Learn more about Joseph Kim.
Joseph Kim
Associate and Expert-in-Residence, Freedom and Democracy
George W. Bush Institute

Joseph Kim, Associate and Expert-in-Residence of Freedom and Democracy at the Bush Institute, details his experience speaking at an informal U.N. Security Council meeting and how China responded.

The Chinese government can silence my voice, but it can’t take away my hope for freedom in North Korea.

But it tried.

I was invited to speak in New York at an informal U.N. Security Council meeting in March on the North Korean human rights situation. Having grown up in and later escaping North Korea, I witnessed the regime’s cruelty, abuse, and degradation of human life personally.

The meeting was convened to highlight ongoing human rights abuses by the North Korean regime and call for more robust international efforts to promote peace and accountability for human rights violations. However, a Chinese representative said the meeting was a waste of time and resources, and China blocked the event from being livestreamed.

The Chinese diplomat argued that the primary function of the Security Council is to advance security and peace, not human rights. But how can we talk about peace and security without human rights? Human rights and security are inextricably linked, as Dr. Victor Cha, Senior Fellow at the George W. Bush Institute, likes to say.

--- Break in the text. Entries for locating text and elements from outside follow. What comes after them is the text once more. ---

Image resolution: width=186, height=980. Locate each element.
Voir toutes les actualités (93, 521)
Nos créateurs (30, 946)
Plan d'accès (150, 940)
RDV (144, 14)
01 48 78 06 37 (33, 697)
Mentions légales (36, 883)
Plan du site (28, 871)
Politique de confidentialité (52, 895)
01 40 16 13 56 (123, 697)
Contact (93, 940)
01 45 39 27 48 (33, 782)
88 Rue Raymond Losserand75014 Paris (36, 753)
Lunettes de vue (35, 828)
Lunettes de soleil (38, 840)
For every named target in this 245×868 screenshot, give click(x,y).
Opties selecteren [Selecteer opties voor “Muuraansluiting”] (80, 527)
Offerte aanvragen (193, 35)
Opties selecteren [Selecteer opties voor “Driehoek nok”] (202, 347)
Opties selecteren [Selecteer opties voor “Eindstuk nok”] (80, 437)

North Korean rights and security can’t be treated as separate issues when we’re talking about a regime that finances its nuclear weapons program by offering its people as forced labor overseas.

China blocking the livestream “was yet another attempt to hide the DPRK atrocities from the world,” U.S. Ambassador Linda Thomas-Greenfield said. “But let me say, it was in vain. Because, as you can see, we were not deterred – and we never will be.”

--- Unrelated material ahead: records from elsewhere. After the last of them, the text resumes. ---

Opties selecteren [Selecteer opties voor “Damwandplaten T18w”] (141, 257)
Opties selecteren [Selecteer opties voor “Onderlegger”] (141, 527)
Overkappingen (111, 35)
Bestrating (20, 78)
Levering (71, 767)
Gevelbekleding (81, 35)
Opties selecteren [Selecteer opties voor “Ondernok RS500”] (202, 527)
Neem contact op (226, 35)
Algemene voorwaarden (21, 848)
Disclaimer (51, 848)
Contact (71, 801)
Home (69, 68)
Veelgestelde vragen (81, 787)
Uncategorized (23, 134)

The ambassador was right. I was not deterred – then or now – and I wasn’t afraid to deliver my remarks. North Korea wants to be internationally recognized and seeks economic prosperity, but these goals can only be attained if the regime improves human rights conditions at home.

Foreign investment is critical to North Korean economic growth, but U.S. companies and institutions like the World Bank and International Monetary Fund cannot invest under current U.S. law. And lifting U.S. sanctions is impossible unless the human rights conditions in the North adhere to international norms and standards.

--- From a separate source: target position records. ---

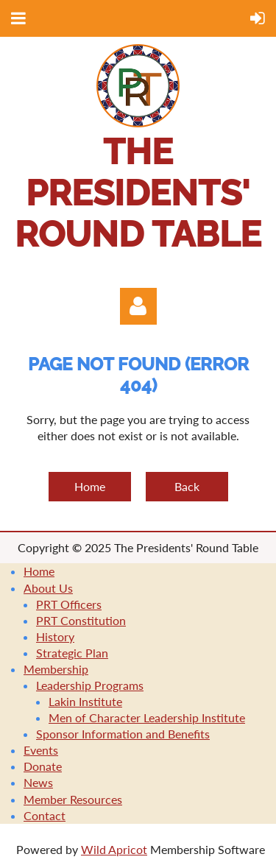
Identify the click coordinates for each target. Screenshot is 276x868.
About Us (48, 588)
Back (187, 486)
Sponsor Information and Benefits (123, 733)
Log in (138, 306)
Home (90, 486)
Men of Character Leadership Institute (146, 717)
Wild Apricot (114, 849)
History (55, 636)
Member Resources (73, 799)
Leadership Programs (90, 685)
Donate (43, 766)
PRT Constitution (81, 620)
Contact (44, 815)
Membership (56, 668)
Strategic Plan (72, 652)
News (38, 782)
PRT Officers (68, 604)
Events (40, 749)
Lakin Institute (85, 701)
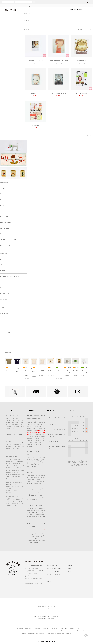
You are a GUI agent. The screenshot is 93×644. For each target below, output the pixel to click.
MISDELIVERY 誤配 (5, 333)
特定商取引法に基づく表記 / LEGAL (56, 575)
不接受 (22, 633)
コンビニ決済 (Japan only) (56, 429)
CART (69, 572)
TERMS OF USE (4, 317)
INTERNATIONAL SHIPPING (8, 341)
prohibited (19, 630)
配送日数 (31, 446)
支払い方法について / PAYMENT (55, 565)
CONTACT (70, 575)
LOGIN (70, 568)
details (35, 500)
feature (22, 6)
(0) (88, 2)
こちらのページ (12, 502)
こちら (10, 424)
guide (29, 6)
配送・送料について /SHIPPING (55, 568)
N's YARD (49, 581)
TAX (29, 500)
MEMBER (70, 565)
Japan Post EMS (31, 539)
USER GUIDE (71, 578)
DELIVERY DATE (5, 329)
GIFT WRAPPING (5, 337)
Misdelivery (9, 434)
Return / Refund (18, 434)
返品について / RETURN (53, 572)
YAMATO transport (38, 512)
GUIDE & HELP (4, 313)
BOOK (30, 13)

Denuclearization is also not possible without addressing human rights. How can we trust that the regime would honor denuclearization commitments when it does not honor the basic dignity of its own people? Human rights must be an end goal. Therefore, integrating human rights and security into the grand strategy on North Korea is not a choice, but a necessity.

Overlooking and neglecting human rights abuses would send a signal to other bad actors that their behavior is acceptable and undermine the legitimacy and credibility of free nations.

Even though my speech was well received, my heart felt heavy as I was leaving New York City. This was the third time I had spoken at the United Nations. I wasn’t afraid to speak the truth in front of the Chinese delegation. I wasn’t scared to talk in front of North Korean delegations in 2017. But what I did fear is that it wouldn’t be my last time speaking at an event like this.

The difficult and inconvenient truth is the human rights conditions in North Korea won’t improve immediately. Trying to maintain and protect hope in the presence of little to no evidence of improvement is difficult.

But my colleague Chris Walsh, Director of Freedom and Democracy at the Bush Institute, puts it beautifully: “Hope is a strategy for freedom in North Korea,” he says. “Hope is a full-contact sport that requires commitment and action.”

Hope requires not only imagining a better future but also taking action.

Since giving my speech, not much has changed regarding human rights abuses in North Korea. But I believe events like this one, where we imagine a better future for Korea with unwavering commitment and action, will eventually free North Koreans from oppression and their brutal dictator.

The events of my last visit to U.N. headquarters brought back memories of a tour I took on a visit in 2015.

Our guide told us that the construction of the U.N. Economic and Social Council (ECOSOC) ceiling was intentionally left unfinished to symbolize that the U.N.’s work toward fostering peace isn’t finished.

Like that U.N. ceiling, the work to improve North Korean human rights conditions remains unfinished. But as long as people continue taking action and envision a future in which every North Korean is living in a free and democratic country, it won’t always be that way.

Indeed, hope is both a strategy and a weapon for North Korean human rights activists.